We have not by any means proven that Shakspere’s acquaintance with the Scriptures had an early date in his history; but certainly the Bible must have had a great influence upon him who was the highest representative mind of the time, its influence on the general development of the nation being unquestionable. This, therefore, seeing the Bible itself was just dawning full upon the country while Shakspere was becoming capable of understanding it, seems the suitable sequence in which to take notice of that influence, and of some of those passages in his works which testify to it.
But, besides _the_ Bible, every nation has _a_ Bible, or at least _an_ Old Testament, in its own history; and that Shakspere paid especial attention to this, is no matter of conjecture. We suspect his mode of writing historical plays is more after the fashion of the Bible histories than that of most writers of history. Indeed, the development and consequences of character and conduct are clear to those that read his histories with open eyes. Now, in his childhood Shakspere may have had some special incentive to the study of history springing out of the fact that his mother’s grandfather had been “groom of the chamber to Henry VII.,” while there is sufficient testimony that a further removed ancestor of his father, as well, had stood high in the favour of the same monarch. Therefore the history of the troublous times of the preceding century, which were brought to a close by the usurpation of Henry VII., would naturally be a subject of talk in the quiet household, where books and amusements such as now occupy our boys, were scarce or wanting altogether. The proximity of such a past of strife and commotion, crowded with eventful change, must have formed a background full of the material of excitement to an age which lived in the midst of a peculiarly exciting history of its own.

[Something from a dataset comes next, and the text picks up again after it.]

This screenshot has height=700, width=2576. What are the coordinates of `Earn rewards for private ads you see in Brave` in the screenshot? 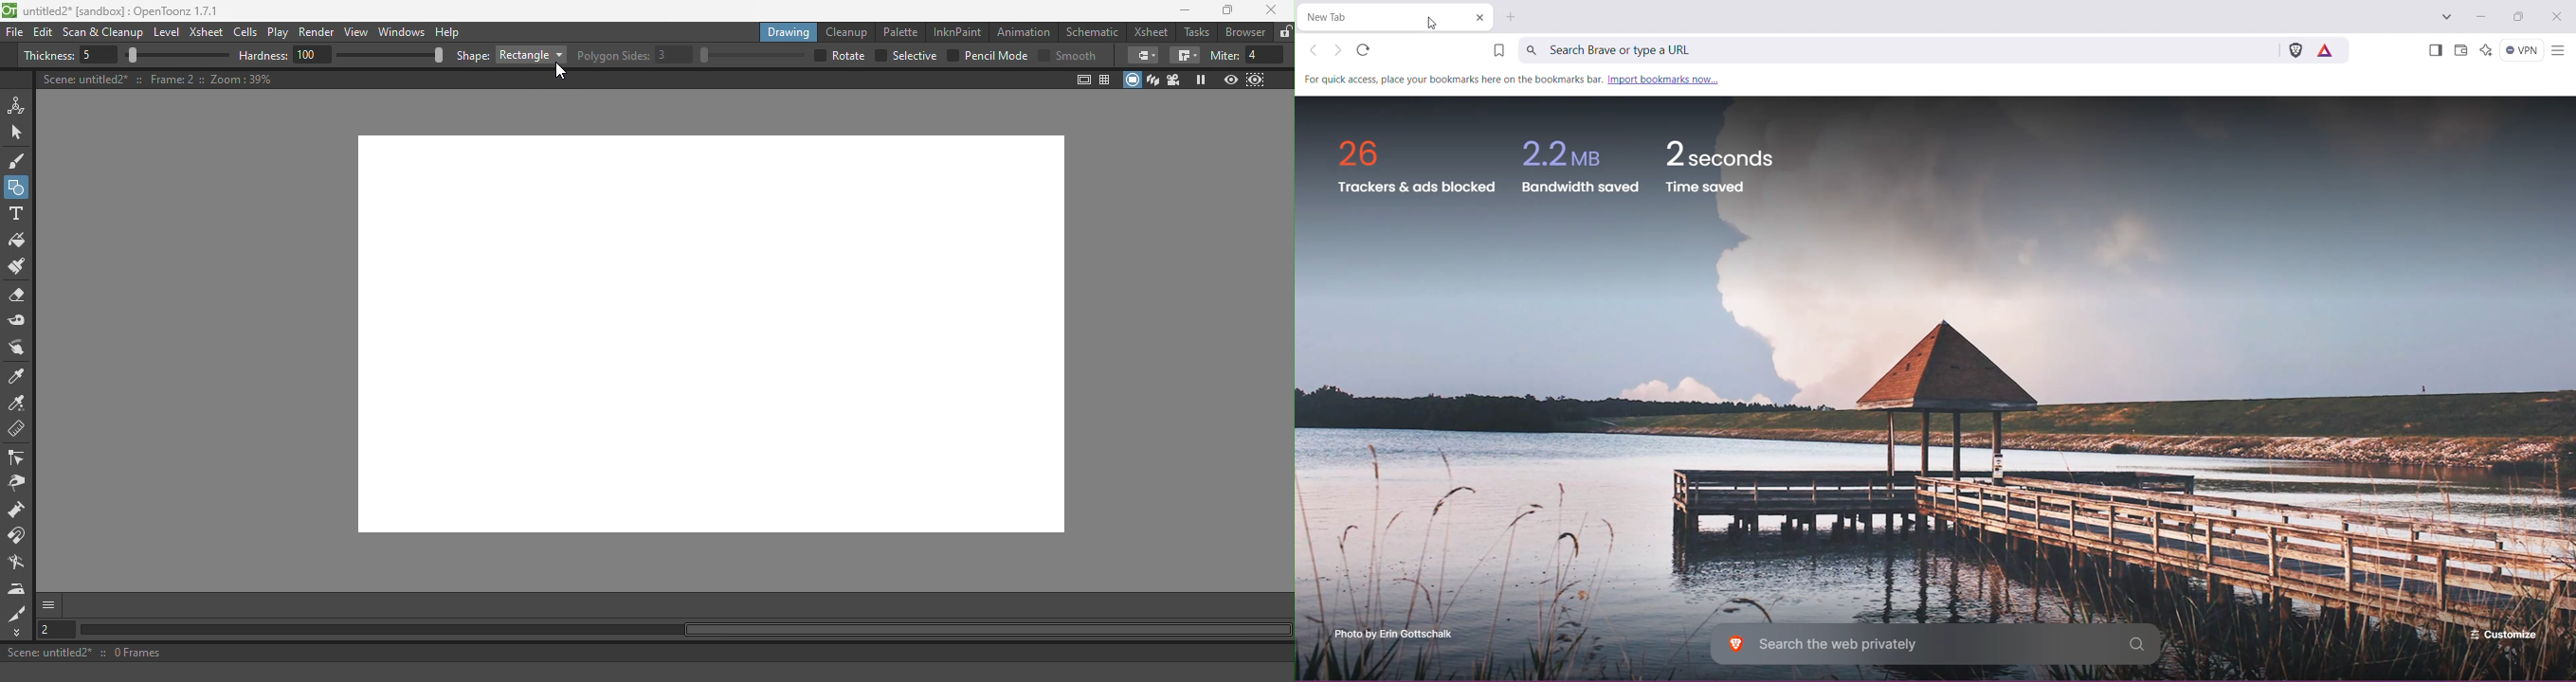 It's located at (2327, 51).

Perhaps the chief intellectual characteristic of the age of Elizabeth was _activity_; this activity accounting even for much that is objectionable in its literature. Now this activity must have been growing in the people throughout the fifteenth century; the wars of the Roses, although they stifled literature, so that it had, as it were, to be born again in the beginning of the following century, being, after all, but as the “eager strife” of the shadow-leaves above the “genuine life” of the grass,--
“And the mute repose Of sweetly breathing flowers.”

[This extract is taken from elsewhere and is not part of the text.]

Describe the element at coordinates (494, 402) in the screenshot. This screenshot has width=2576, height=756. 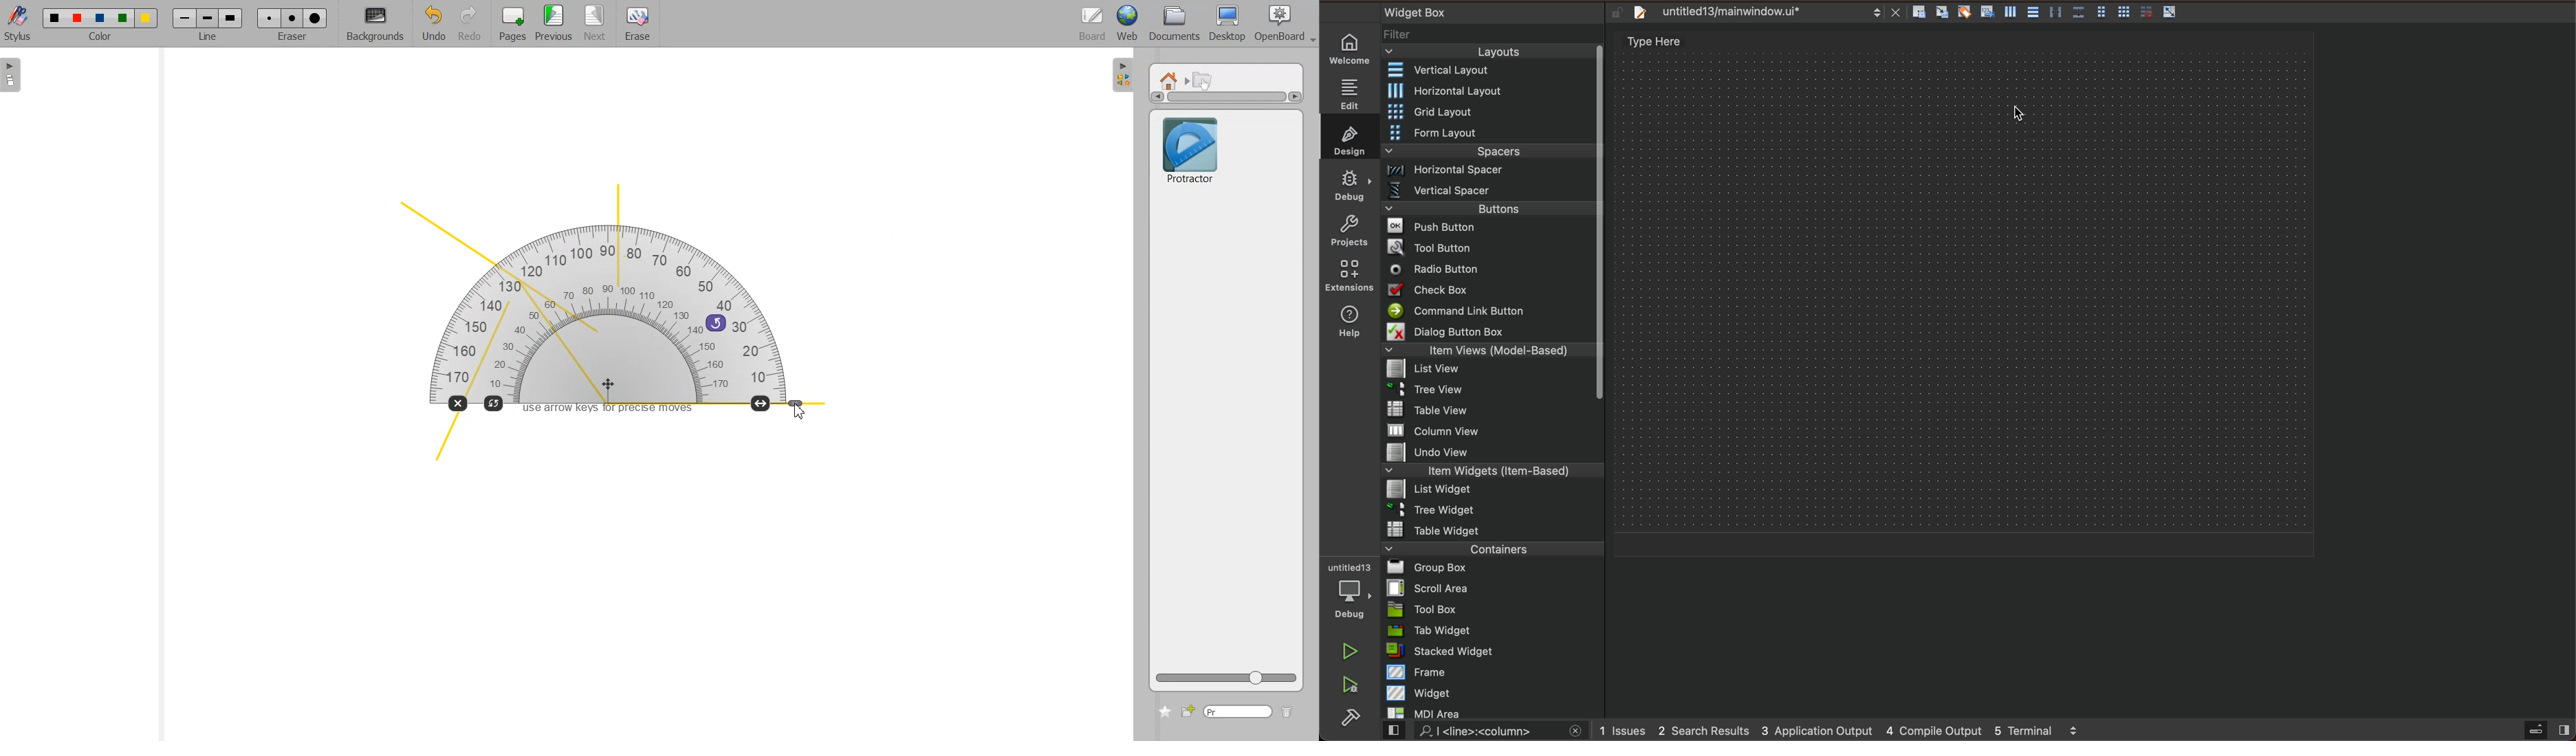
I see `Flip` at that location.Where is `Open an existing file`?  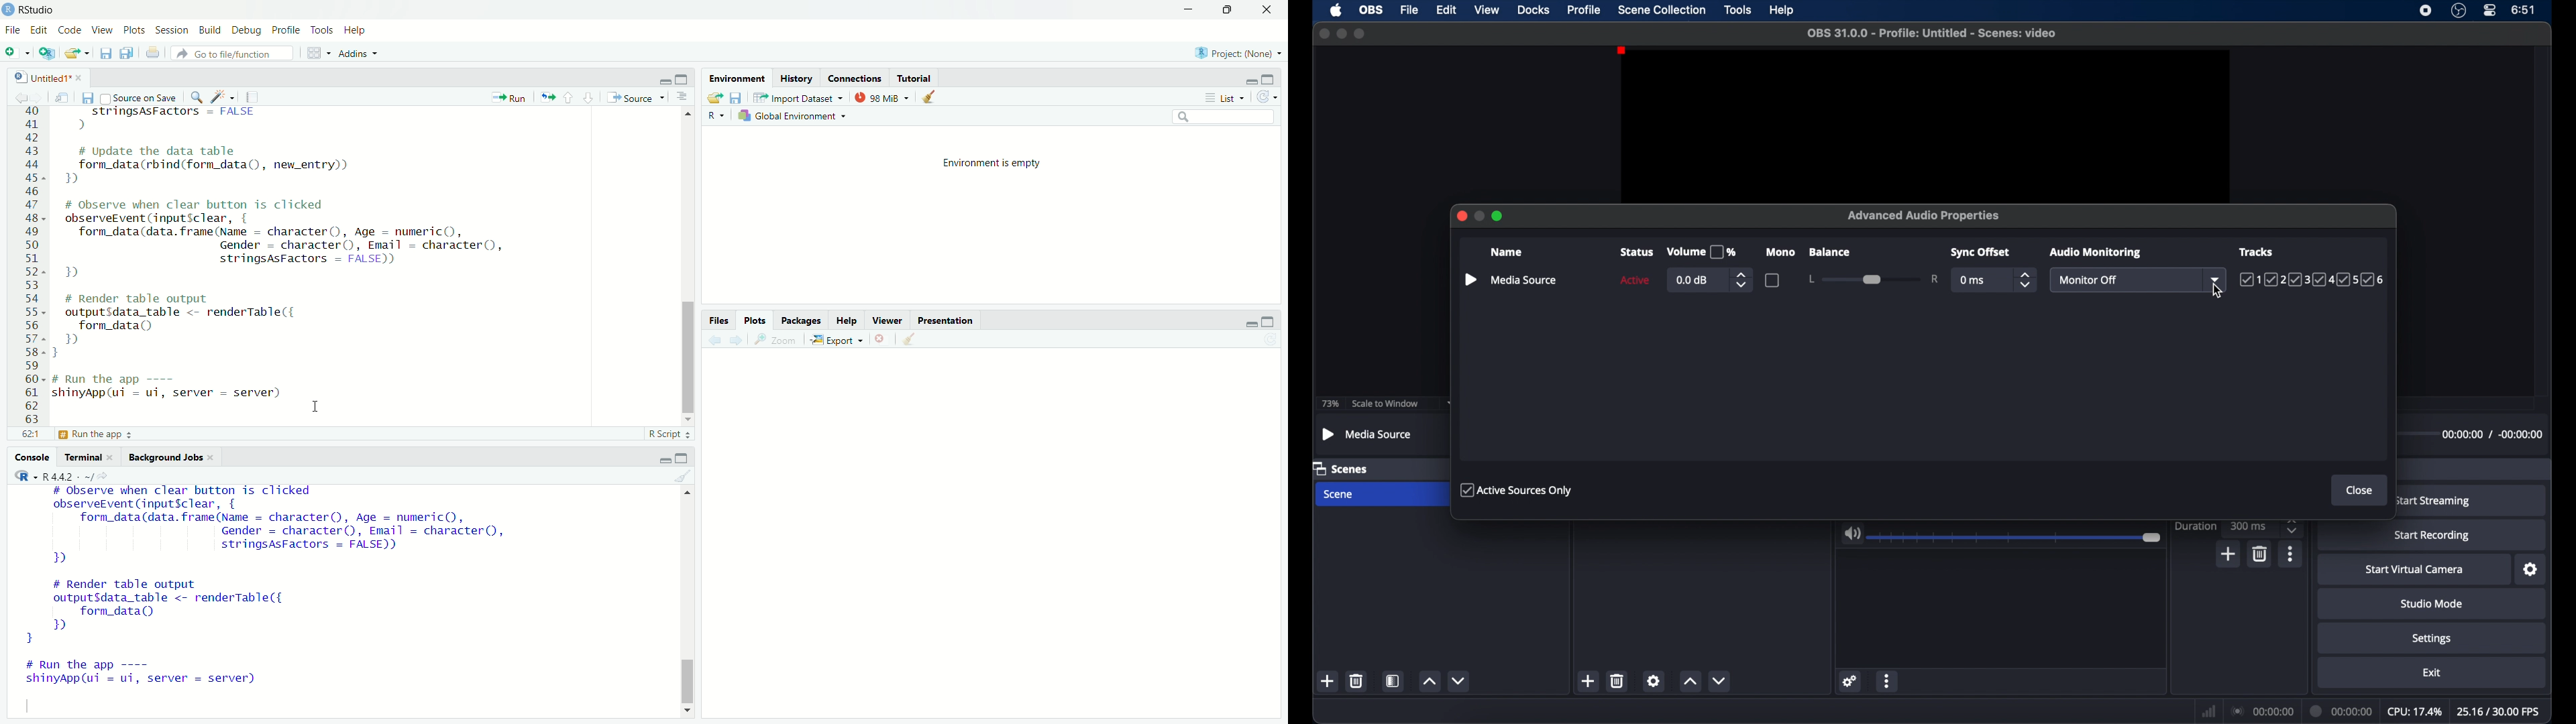
Open an existing file is located at coordinates (78, 54).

But when peace had fallen on the land, it would seem as if the impulse to action springing from strife still operated, as the waves will go on raving upon the shore after the wind has ceased, and found one outlet, amongst others, in literature, and peculiarly in dramatic literature. Peace, rendered yet more intense by the cessation of the cries of the tormentors, and the groans of the noble army of suffering martyrs, made, as it were, a kind of vacuum; and into that vacuum burst up the torrent-springs of a thousand souls--the thoughts that were no longer repressed--in the history of the past and the Utopian speculation on the future; in noble theology, capable statesmanship, and science at once brilliant and profound; in the voyage of discovery, and the change of the swan-like merchantman into a very fire-drake of war for the defence of the threatened shores; in the first brave speech of the Puritan in Elizabeth’s Parliament, the first murmurs of the voice of liberty, soon to thunder throughout the land; in the naturalizing of foreign genius by translation, and the invention, or at least adoption, of a new and transcendent rhythm; in the song, in the epic, in the drama.
So much for the general. Let us now, following the course of his life, recall, in a few sentences, some of the chief events which must have impressed the all-open mind of Shakspere in the earlier portion of his history.

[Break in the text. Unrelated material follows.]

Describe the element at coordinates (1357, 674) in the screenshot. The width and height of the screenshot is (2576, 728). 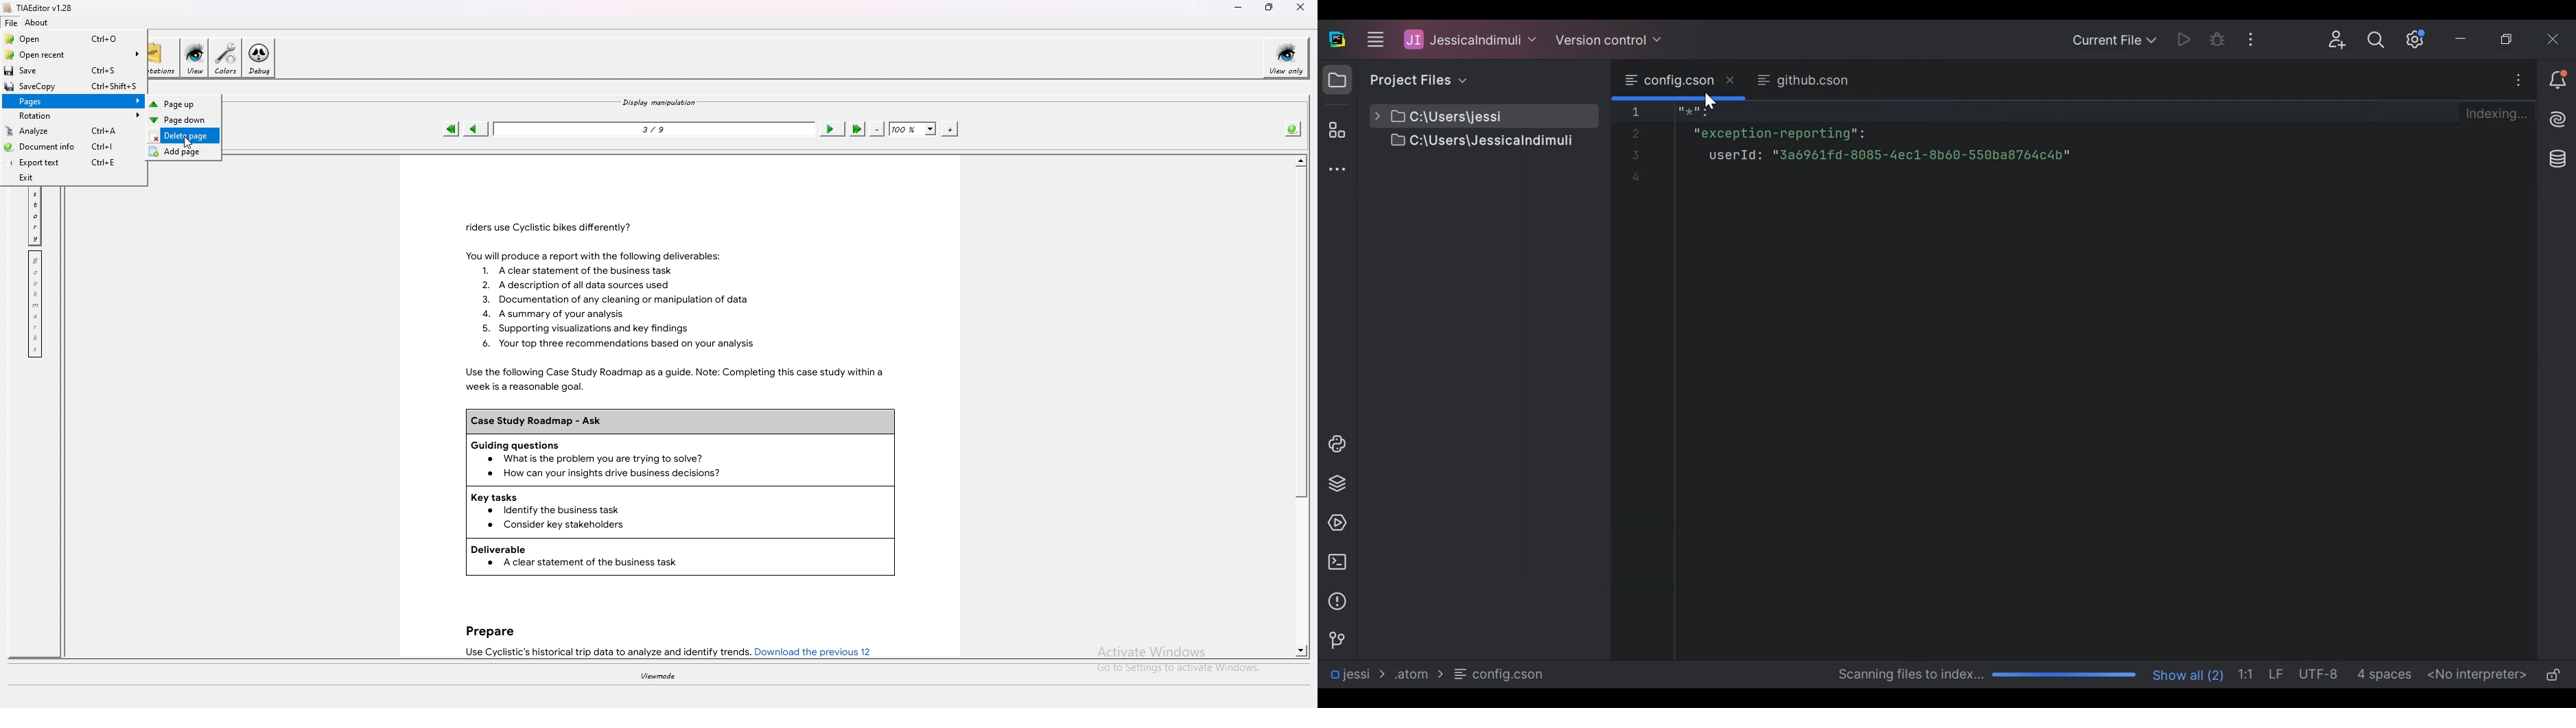
I see `Project File Path` at that location.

Perhaps it would not be going back too far to begin with the Massacre of Paris, which took place when he was eight years old. It caused so much horror in England, that it is not absurd to suppose that some black rays from the deed of darkness may have fallen on the mind of such a child as Shakspere.
In strong contrast with the foregoing is the next event to which we shall refer.
When he was eleven years old, Leicester gave the Queen that magnificent reception at Kenilworth which is so well known from its memorials in our literature. It has been suggested as probable, with quite enough of likelihood to justify a conjecture, that Shakspere may have been present at the dramatic representations then so gorgeously accumulated before her Majesty. If such was the fact, it is easy to imagine what an influence the shows must have had on the mind of the young dramatic genius, at a time when, happily, the critical faculty is not by any means so fully awake as are the receptive and exultant faculties, and when what the nature chiefly needs is excitement to growth, without which all pruning, the most artistic, is useless, as having nothing to operate upon.
When he was fifteen years old, Sir Thomas North’s translation of Plutarch (through the French) was first published. Any reader who has compared one of Shakspere’s Roman plays with the corresponding life in Plutarch, will not be surprised that we should mention this as one of those events which must have been of paramount influence upon Shakspere. It is not likely that he became acquainted with the large folio with its medallion portraits first placed singly, and then repeated side by side for comparison, as soon as it made its appearance, but as we cannot tell when he began to read it, it seems as well to place it in the order its publication would assign to it. Besides, it evidently took such a hold of the man, that it is most probable his acquaintance with it began at a very early period of his history. Indeed, it seems to us to have been one of the most powerful aids to the development of that perception and discrimination of character with which he was gifted to such a remarkable degree. Nor would it be any derogation from the originality of his genius to say, that in a very pregnant sense he must have been a disciple of Plutarch. In those plays founded on Plutarch’s stories he picked out every dramatic point, and occasionally employed the very phrases of North’s nervous, graphic, and characteristic English. He seems to have felt that it was an honour to his work to embody in it the words of Plutarch himself, as he knew them first. From him he seems especially to have learned how to bring out the points of a character, by putting one man over against another, and remarking wherein they resembled each other and wherein they differed; after which fashion, in other plays as well as those, he partly arranged his dramatic characters.
Not long after he went to London, when he was twenty-two, the death of Sir Philip Sidney at the age of thirty-two, must have had its unavoidable influence on him, seeing all Europe was in mourning for the death of its model, almost ideal man. In England the general mourning, both in the court and the city, which lasted for months, is supposed by Dr. Zouch to have been the first instance of the kind; that is, for the death of a private person. Renowned over the civilized world for everything for which a man could be renowned, his literary fame must have had a considerable share in the impression his death would make on such a man as Shakspere. For although none of his works were published till after his death, the first within a few months of that event, his fame as a writer was widely spread in private, and report of the same could hardly fail to reach one who, although he had probably no friends of rank as yet, kept such keen open ears for all that was going on around him. But whether or not he had heard of the literary greatness of Sir Philip before his death, the “Arcadia,” which was first published four years after his death (1590), and which in eight years had reached the third edition--with another still in Scotland the following year--must have been full of interest to Shakspere. This book is very different indeed from the ordinary impression of it which most minds have received through the confident incapacity of the critics of last century. Few books have been published more fruitful in the results and causes of thought, more sparkling with fancy, more evidently the outcome of rich and noble habit, than this “Arcadia” of Philip Sidney. That Shakspere read it, is sufficiently evident from the fact that from it he has taken the secondary but still important plots in two of his plays.